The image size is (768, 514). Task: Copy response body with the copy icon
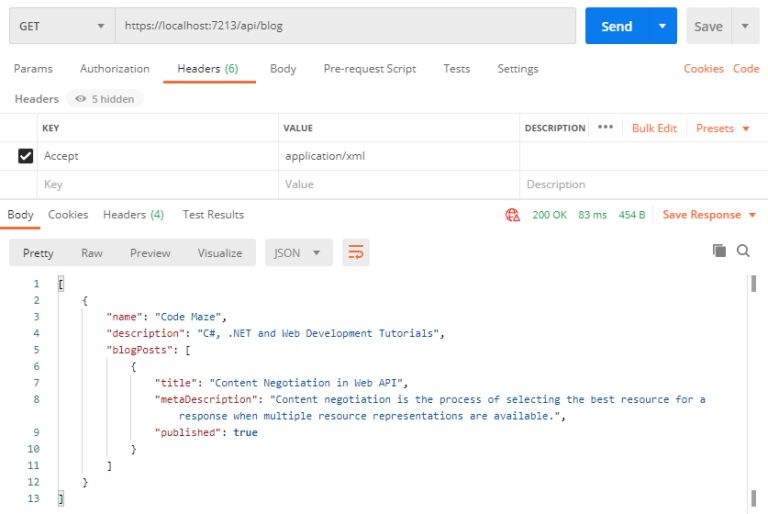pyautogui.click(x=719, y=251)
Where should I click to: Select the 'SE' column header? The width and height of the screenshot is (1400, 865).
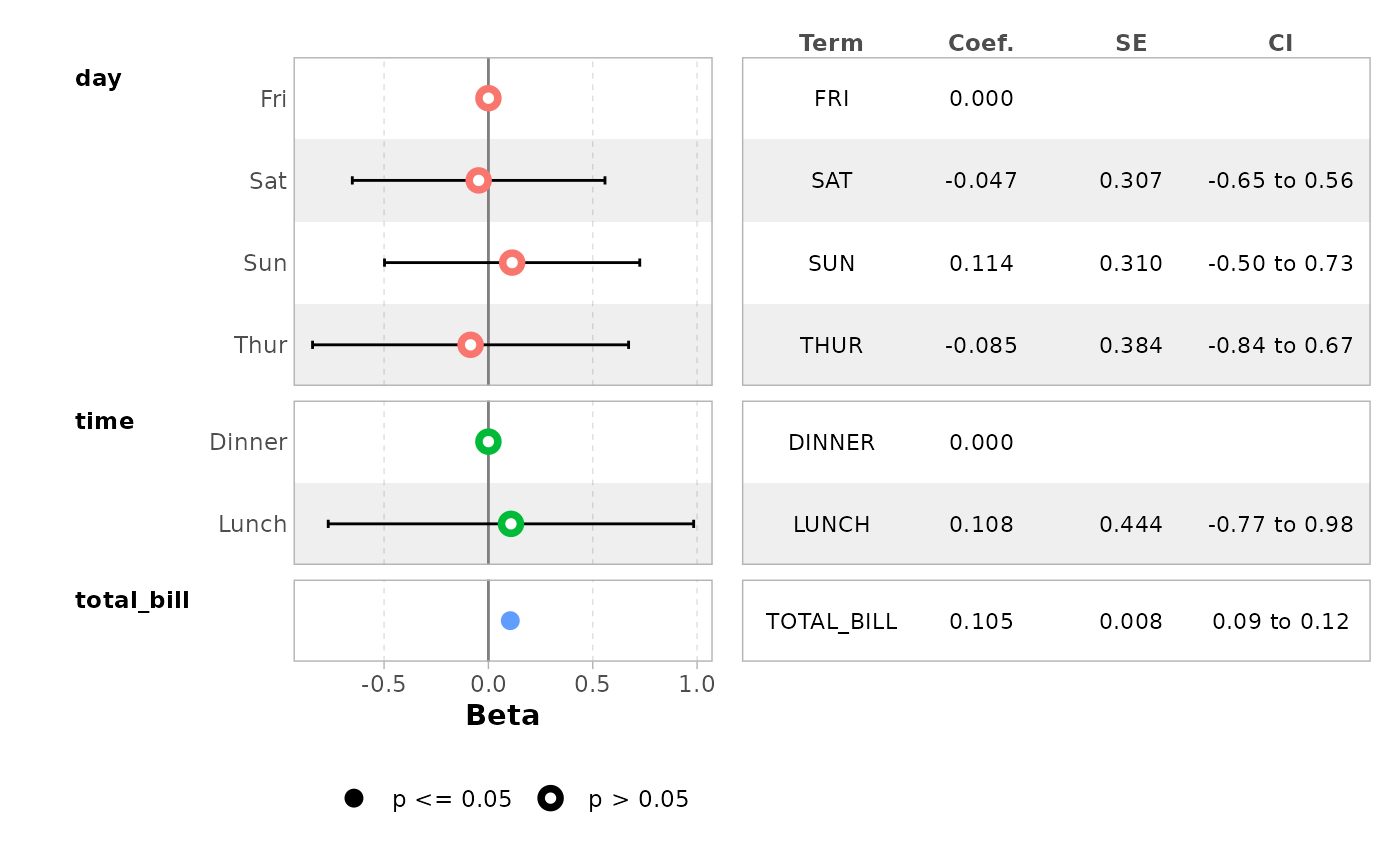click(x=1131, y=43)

━━━━━━━━━━━━━━━━

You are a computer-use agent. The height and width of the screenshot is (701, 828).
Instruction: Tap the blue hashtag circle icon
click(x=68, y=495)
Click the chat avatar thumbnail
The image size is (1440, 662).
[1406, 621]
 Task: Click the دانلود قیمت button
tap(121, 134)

━━━━━━━━━━━━━━━━

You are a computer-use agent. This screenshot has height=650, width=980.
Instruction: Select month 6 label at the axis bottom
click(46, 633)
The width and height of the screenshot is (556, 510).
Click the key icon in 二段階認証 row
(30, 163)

━━━━━━━━━━━━━━━━

Using the data above, tally each line that contains "agent". Write only the total.

2